*Problem details*. Your copy should begin at the line containing "Inicio (101, 350)" and end at the last line of the records; transcribe those lines exactly and leave out every picture.

(Extracted records)

*** Block opens ***

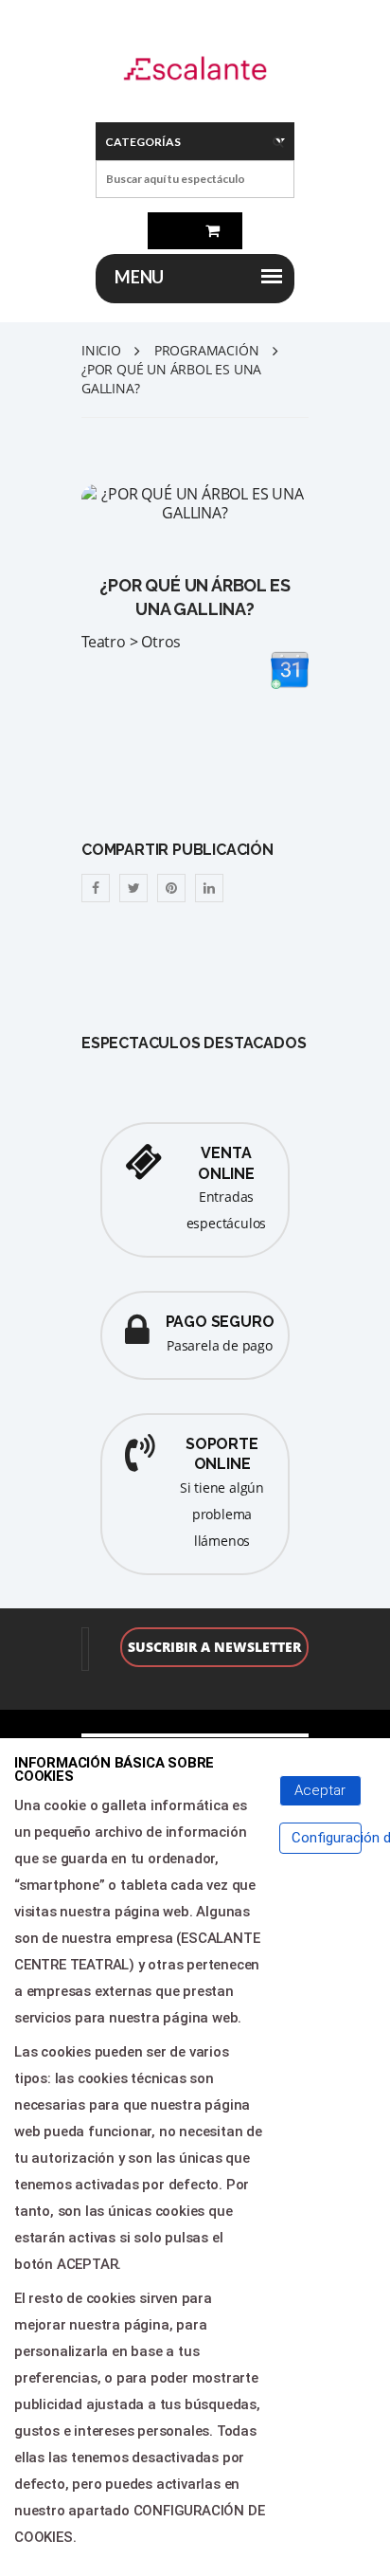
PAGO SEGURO (220, 1322)
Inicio (101, 350)
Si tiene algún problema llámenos (222, 1514)
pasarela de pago (220, 1345)
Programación (206, 350)
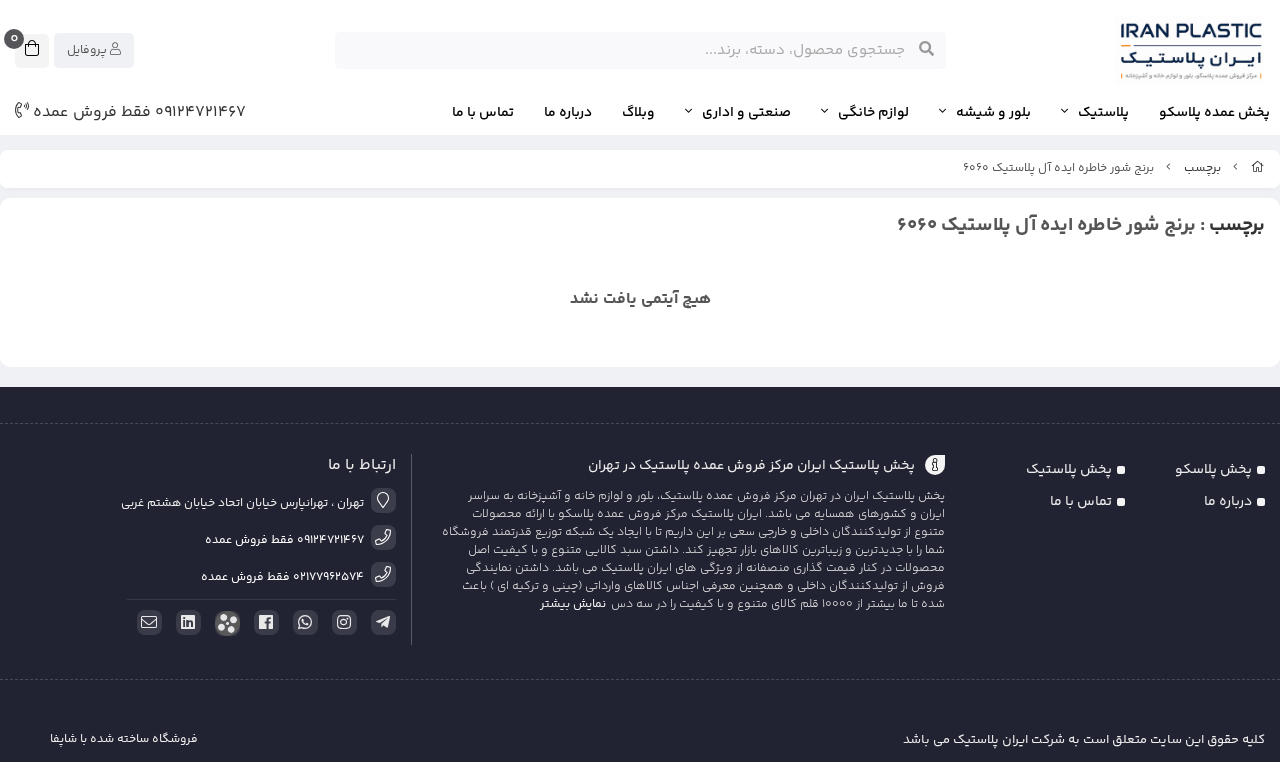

*** Block closes ***

*Output below*.
Inicio (101, 350)
Si tiene algún problema llámenos (222, 1514)
pasarela de pago (220, 1345)
Programación (206, 350)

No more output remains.